As far as depth goes the pool is not deep enough for me to bob for apples in, but we try to give our boy at least enough water to get wet with. It’s best to build depth slowly over the summer. He’s already attempted several times at the act of breathing underwater. He’s the type of daredevil who will fill his bathtub to the brim the first chance he gets to work the faucets on his own.

We use a powerful sunscreen — which may as well be a coat of paint — and I am instructed to lather him up until slippery because my wife thinks his skin is as thin as a ghost’s. She puts a wide-brimmed hat on him and teaches him to crawl in the shade. Osh Kosh makes plenty of swim trunks but we opt for the safety of a swim diaper, which holds more water than a bucket and fall to his ankles every time he stands up.

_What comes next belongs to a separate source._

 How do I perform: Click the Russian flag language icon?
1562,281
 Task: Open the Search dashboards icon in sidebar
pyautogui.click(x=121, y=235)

It’s best to splash around early in the afternoon, before the thunderstorms blow in and block the sun. Water temperature is important for any warm-blooded mammal, but especially important for a baby. I have yet to get it right. I can't tell you how many times I've dipped my hand in after the bath to find out the water was too cold or too hot.

In the case of a swimming pool, my son enjoys slapping water so much that he insists on staying in until his teeth are chattering. There are only so many hours before the clouds come in and the lightning starts flashing, so the sooner you get him shivering the better. He doesn’t go easily, grabbing the edges of the pool so you have to pry his blue fingers away and clutching the doorframe. He doesn't make a noise throughout the struggle, but while I towel him off he looks at me in the same disappointed way he does at lunchtime, when I bait him with bananas and switch in the green beans at the last second.

When the swimming is done, I dump the water in the dry spots in the front lawn to keep the HOA happy, and I store the pool on the side of the house under the rain gutter. It’s against Colorado state law to keep rain barrels, but not swimming pools.